Stored data entries
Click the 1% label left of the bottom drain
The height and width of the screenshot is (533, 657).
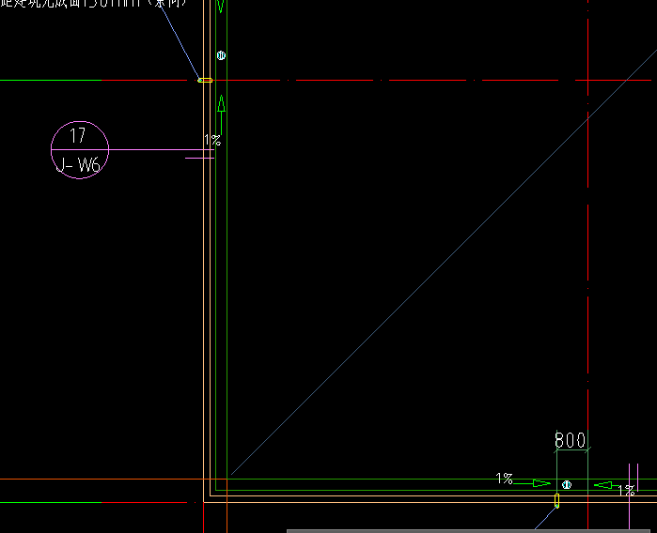point(505,479)
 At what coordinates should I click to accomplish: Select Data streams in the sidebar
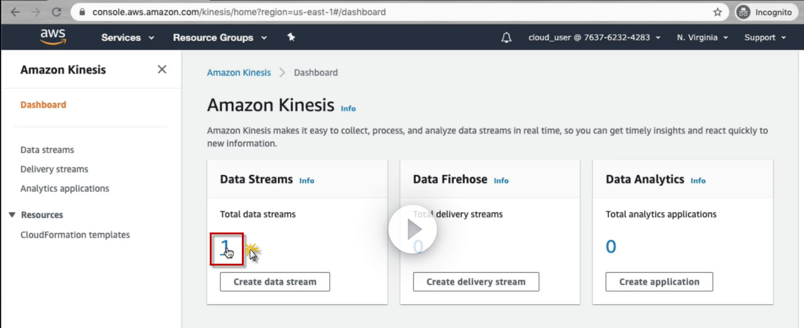[47, 150]
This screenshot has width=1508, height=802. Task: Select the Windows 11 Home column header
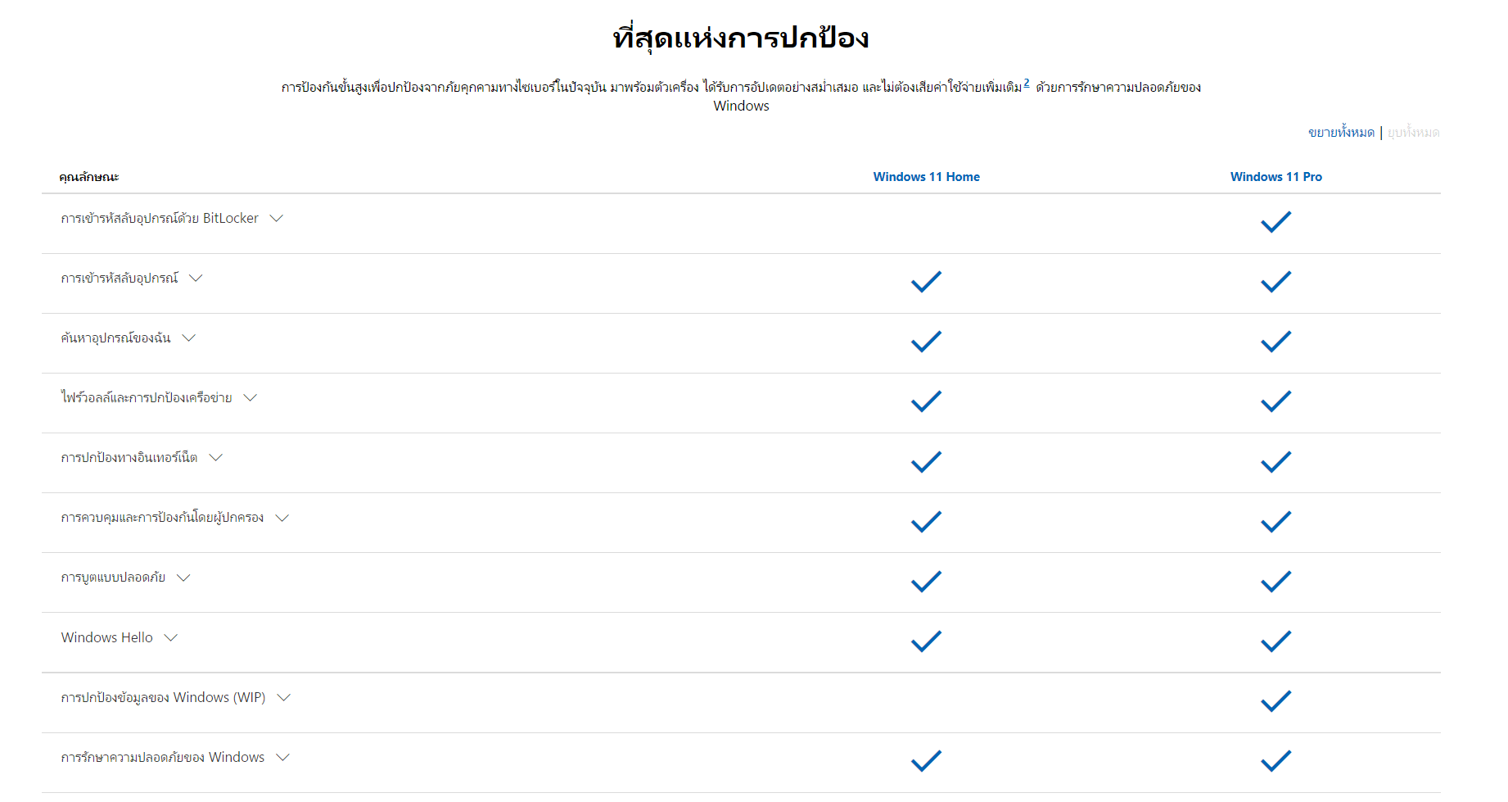tap(926, 177)
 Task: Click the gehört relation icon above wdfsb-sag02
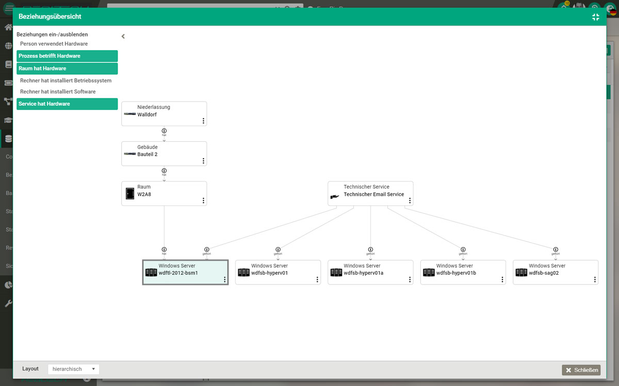pyautogui.click(x=556, y=248)
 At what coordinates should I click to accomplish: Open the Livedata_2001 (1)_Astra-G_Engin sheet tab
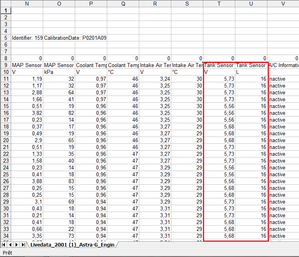click(x=72, y=244)
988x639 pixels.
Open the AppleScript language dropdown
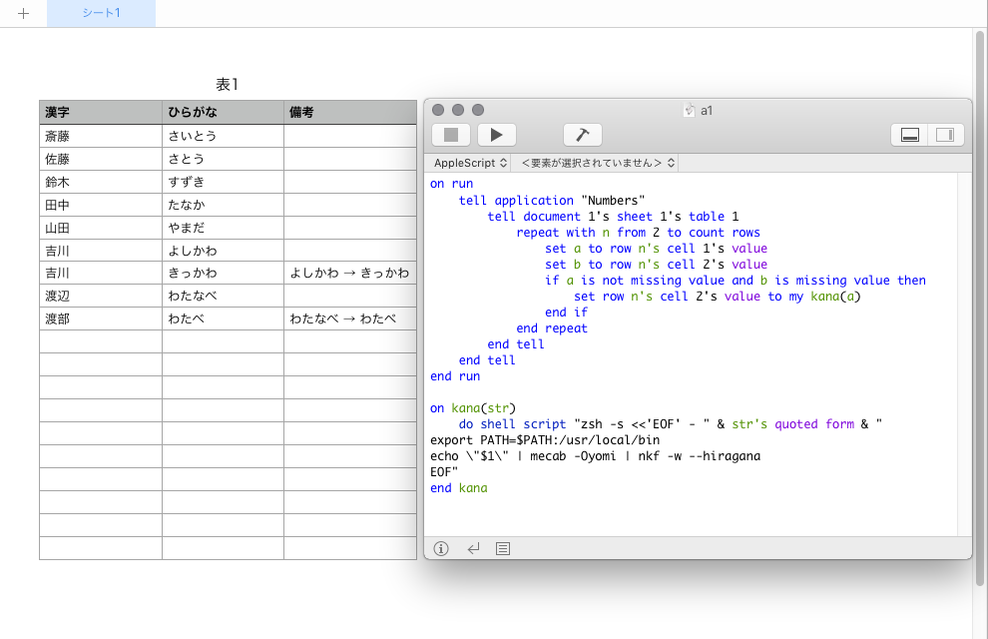pyautogui.click(x=470, y=163)
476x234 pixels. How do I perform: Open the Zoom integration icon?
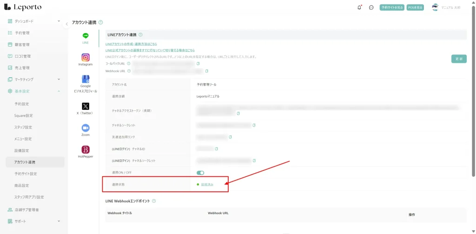(86, 128)
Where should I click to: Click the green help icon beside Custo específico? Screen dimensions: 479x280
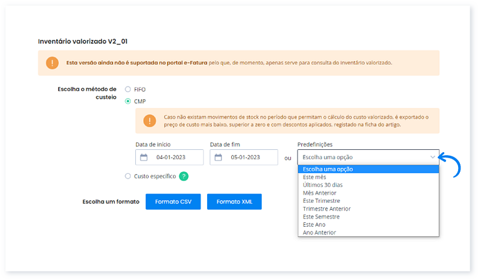[x=184, y=176]
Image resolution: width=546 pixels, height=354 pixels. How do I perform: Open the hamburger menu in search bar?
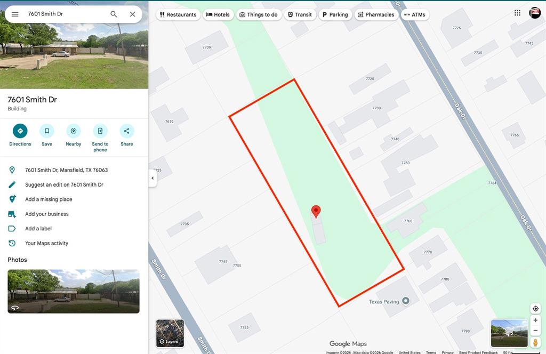pos(15,14)
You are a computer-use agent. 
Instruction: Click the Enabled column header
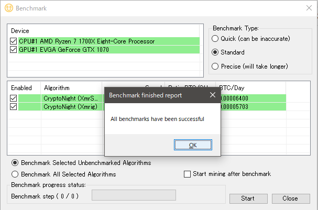click(x=21, y=88)
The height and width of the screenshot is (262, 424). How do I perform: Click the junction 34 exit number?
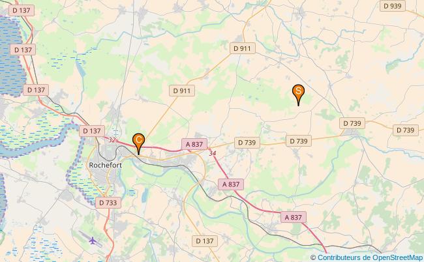(212, 153)
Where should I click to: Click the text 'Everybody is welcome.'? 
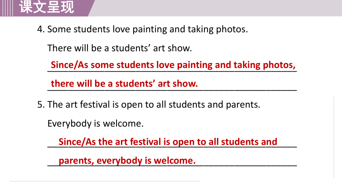tap(95, 124)
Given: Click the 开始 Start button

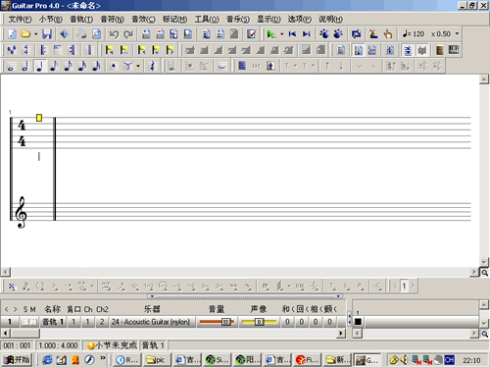Looking at the screenshot, I should pyautogui.click(x=18, y=360).
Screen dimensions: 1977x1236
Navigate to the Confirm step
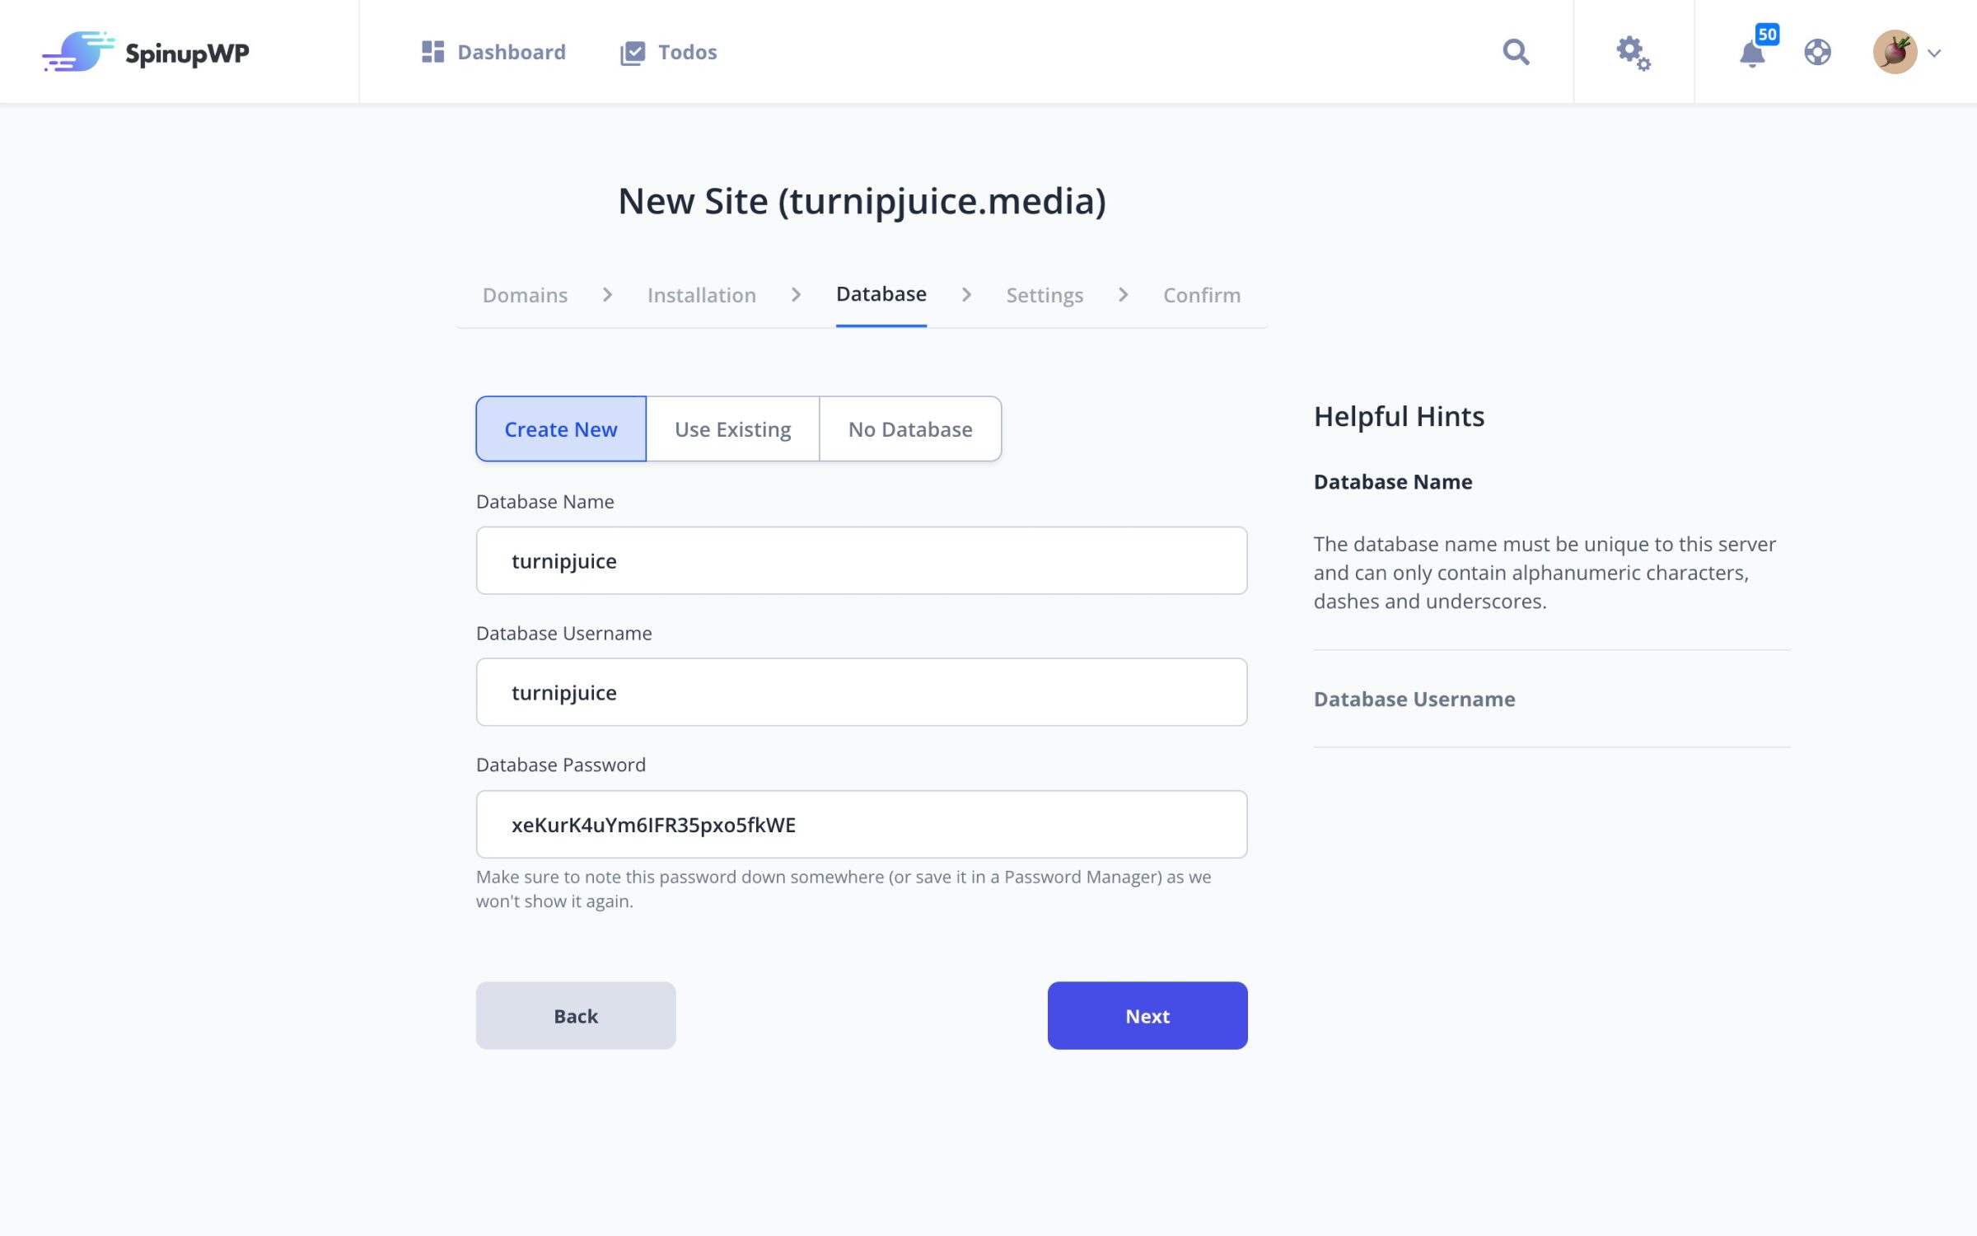(1203, 295)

| Instructions to follow |
Your copy should hold exactly the lines from the line bearing "The height and width of the screenshot is (262, 424)." through the end of the data, both included, and no pictures or anything further.

| Task result |
The height and width of the screenshot is (262, 424). How do I perform: Click the junction 34 exit number?
(212, 153)
Where should I click to: Click the text 'Everybody is welcome.'? 
tap(95, 124)
Given: Click the 开始 Start button

Looking at the screenshot, I should pyautogui.click(x=18, y=360).
Screen dimensions: 1977x1236
Navigate to the Confirm step
(1203, 295)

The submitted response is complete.